▶ **AIM OF THE TASK**: The answer consists of one number: how many lines of the data below include the string "agent".

▶ **SOURCE DATA**:
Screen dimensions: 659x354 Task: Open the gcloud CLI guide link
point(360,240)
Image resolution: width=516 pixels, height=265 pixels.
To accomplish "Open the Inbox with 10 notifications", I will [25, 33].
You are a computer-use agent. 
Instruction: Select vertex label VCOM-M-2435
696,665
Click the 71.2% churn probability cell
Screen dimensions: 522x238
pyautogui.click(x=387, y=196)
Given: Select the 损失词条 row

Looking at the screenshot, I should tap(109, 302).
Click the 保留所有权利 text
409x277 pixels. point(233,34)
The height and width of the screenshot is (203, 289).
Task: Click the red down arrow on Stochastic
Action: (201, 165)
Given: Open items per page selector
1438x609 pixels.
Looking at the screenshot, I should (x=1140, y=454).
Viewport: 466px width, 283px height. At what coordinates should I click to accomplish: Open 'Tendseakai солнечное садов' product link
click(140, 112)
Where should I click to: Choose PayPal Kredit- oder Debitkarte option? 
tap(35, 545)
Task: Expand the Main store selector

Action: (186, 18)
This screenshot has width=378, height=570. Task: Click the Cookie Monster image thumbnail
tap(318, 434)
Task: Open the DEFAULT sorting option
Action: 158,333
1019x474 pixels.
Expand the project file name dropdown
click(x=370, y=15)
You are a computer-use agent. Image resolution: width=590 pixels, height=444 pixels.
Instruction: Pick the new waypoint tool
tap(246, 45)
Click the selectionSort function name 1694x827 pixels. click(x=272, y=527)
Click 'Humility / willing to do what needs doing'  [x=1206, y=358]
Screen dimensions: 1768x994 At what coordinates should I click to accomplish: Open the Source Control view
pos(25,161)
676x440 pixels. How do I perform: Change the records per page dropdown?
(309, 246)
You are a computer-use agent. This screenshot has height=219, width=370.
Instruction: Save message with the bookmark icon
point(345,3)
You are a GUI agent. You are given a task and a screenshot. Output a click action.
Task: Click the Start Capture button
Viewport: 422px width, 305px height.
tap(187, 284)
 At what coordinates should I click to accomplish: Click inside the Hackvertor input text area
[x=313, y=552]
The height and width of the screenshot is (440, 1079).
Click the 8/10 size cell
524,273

▶ **TASK RESPONSE**: 4